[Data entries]
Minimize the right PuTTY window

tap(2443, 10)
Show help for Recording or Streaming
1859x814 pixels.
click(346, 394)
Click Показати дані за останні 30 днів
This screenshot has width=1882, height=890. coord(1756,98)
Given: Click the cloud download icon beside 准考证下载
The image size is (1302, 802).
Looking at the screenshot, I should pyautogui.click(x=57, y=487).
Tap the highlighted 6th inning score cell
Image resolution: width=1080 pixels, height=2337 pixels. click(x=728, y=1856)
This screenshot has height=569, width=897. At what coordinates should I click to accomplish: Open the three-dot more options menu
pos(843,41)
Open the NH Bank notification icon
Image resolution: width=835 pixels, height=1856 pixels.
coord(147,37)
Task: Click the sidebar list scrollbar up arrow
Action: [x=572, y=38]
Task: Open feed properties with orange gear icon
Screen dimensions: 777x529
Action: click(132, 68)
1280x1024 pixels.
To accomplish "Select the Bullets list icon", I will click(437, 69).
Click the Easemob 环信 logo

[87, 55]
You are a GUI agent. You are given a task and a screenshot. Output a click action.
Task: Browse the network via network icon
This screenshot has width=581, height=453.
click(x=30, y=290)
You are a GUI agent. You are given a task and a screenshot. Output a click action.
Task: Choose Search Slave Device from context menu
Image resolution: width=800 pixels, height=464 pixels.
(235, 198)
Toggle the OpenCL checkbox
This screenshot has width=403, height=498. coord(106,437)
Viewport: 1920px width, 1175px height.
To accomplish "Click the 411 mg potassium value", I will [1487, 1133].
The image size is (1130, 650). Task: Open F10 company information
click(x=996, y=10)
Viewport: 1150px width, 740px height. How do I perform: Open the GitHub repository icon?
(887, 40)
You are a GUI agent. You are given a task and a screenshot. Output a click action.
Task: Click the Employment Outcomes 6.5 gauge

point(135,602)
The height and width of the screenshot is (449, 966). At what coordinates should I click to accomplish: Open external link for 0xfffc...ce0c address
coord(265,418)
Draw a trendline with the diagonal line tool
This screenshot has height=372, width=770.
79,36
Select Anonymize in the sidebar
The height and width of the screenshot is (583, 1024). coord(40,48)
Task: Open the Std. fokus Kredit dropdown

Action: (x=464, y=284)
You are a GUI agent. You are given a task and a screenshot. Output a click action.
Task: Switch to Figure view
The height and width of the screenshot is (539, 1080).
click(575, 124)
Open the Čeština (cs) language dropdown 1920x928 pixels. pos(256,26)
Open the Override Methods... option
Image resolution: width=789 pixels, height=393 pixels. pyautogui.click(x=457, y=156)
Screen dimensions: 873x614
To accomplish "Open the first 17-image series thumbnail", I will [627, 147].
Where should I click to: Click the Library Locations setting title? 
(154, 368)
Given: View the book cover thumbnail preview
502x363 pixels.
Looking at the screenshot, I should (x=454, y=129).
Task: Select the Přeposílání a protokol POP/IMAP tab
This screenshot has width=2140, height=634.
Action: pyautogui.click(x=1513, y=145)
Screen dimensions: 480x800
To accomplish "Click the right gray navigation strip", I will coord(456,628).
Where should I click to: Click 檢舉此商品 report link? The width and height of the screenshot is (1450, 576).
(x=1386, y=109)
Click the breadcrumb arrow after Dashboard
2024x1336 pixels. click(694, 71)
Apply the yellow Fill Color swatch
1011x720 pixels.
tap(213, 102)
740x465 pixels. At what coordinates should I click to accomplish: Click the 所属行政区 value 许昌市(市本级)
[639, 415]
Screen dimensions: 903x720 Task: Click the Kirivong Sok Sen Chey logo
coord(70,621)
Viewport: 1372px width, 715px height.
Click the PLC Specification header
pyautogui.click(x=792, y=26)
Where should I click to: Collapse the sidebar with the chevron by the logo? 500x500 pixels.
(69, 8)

▶ _What to do_
All lines above between those holding "This screenshot has height=569, width=897." and "1280x1024 pixels.", inclusive, must be set down unchanged, and no other line may be included.

▶ _Response area_
This screenshot has height=569, width=897. At what coordinates should I click to accomplish: Open the three-dot more options menu
pos(843,41)
Open the NH Bank notification icon
Image resolution: width=835 pixels, height=1856 pixels.
coord(147,37)
Task: Click the sidebar list scrollbar up arrow
Action: [x=572, y=38]
Task: Open feed properties with orange gear icon
Screen dimensions: 777x529
Action: click(132, 68)
1280x1024 pixels.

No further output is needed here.